--- The problem ---
Transcribe the lines exactly, beginning with the one that contains "Where should I" and ending with the final line of the records. Do not transcribe pictures.

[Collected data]
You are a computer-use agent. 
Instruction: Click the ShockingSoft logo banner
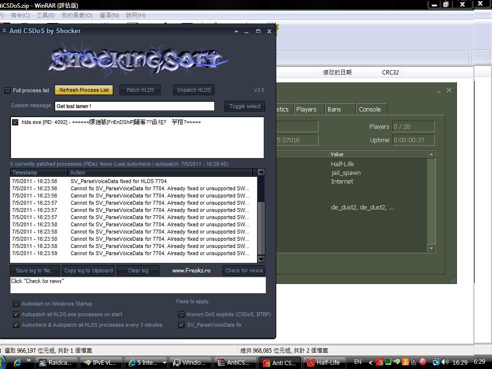tap(138, 60)
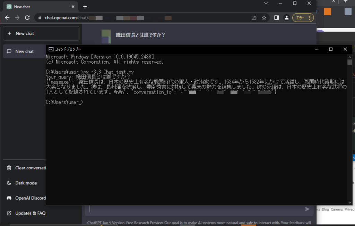
Task: Click the browser back arrow
Action: [7, 18]
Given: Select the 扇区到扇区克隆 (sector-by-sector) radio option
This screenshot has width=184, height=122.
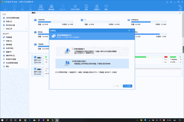Looking at the screenshot, I should tap(73, 61).
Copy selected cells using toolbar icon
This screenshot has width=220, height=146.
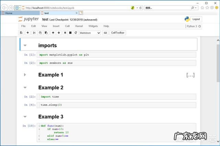[x=40, y=33]
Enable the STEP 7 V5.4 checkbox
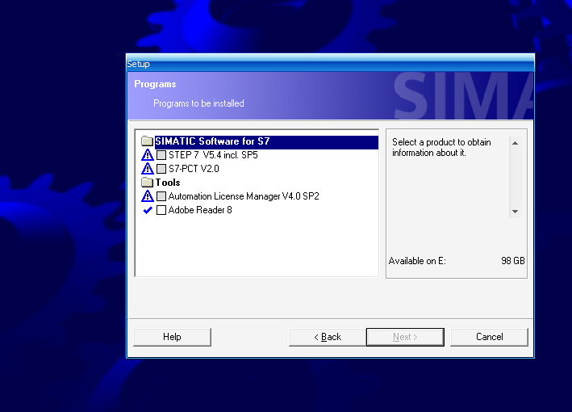The image size is (572, 412). click(x=161, y=155)
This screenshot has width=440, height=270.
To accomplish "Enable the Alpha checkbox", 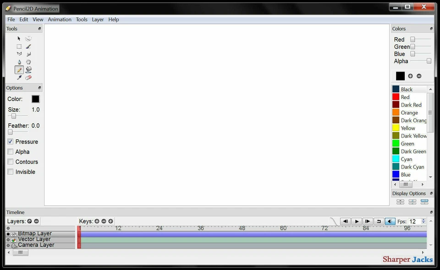I will [x=10, y=151].
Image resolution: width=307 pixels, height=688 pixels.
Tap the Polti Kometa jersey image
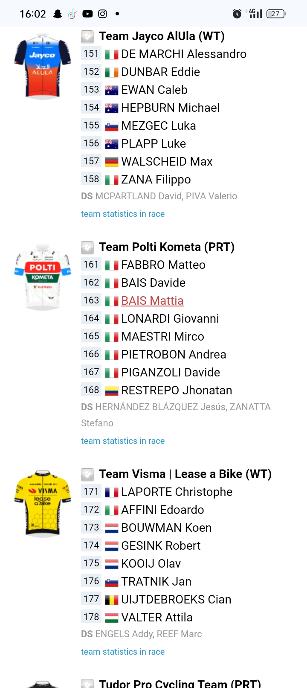tap(43, 277)
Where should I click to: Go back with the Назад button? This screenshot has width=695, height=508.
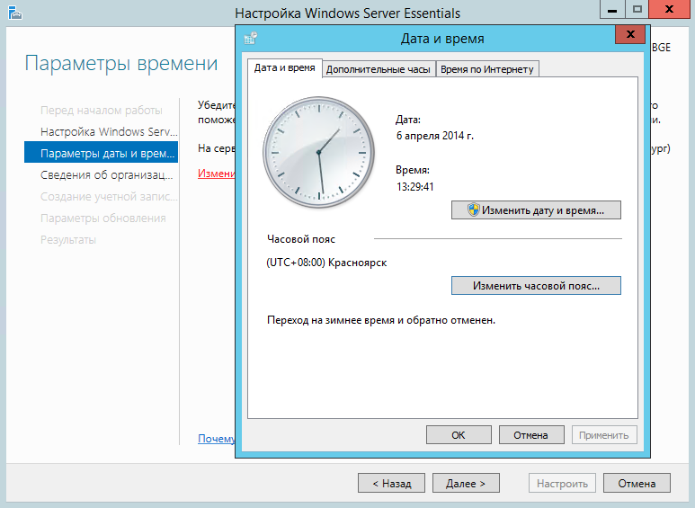coord(391,483)
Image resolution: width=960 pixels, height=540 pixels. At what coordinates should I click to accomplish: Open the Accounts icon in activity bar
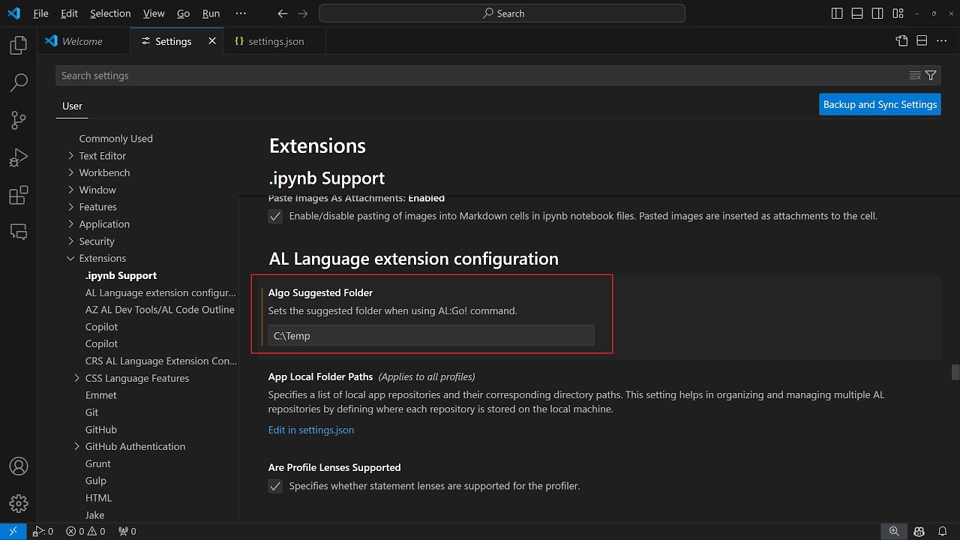point(19,467)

--- Task answer ---
Where should I click to: Go back with the Назад button? This screenshot has width=695, height=508.
coord(391,483)
Image resolution: width=960 pixels, height=540 pixels. At what coordinates should I click to accomplish: Open the Accounts icon in activity bar
point(19,467)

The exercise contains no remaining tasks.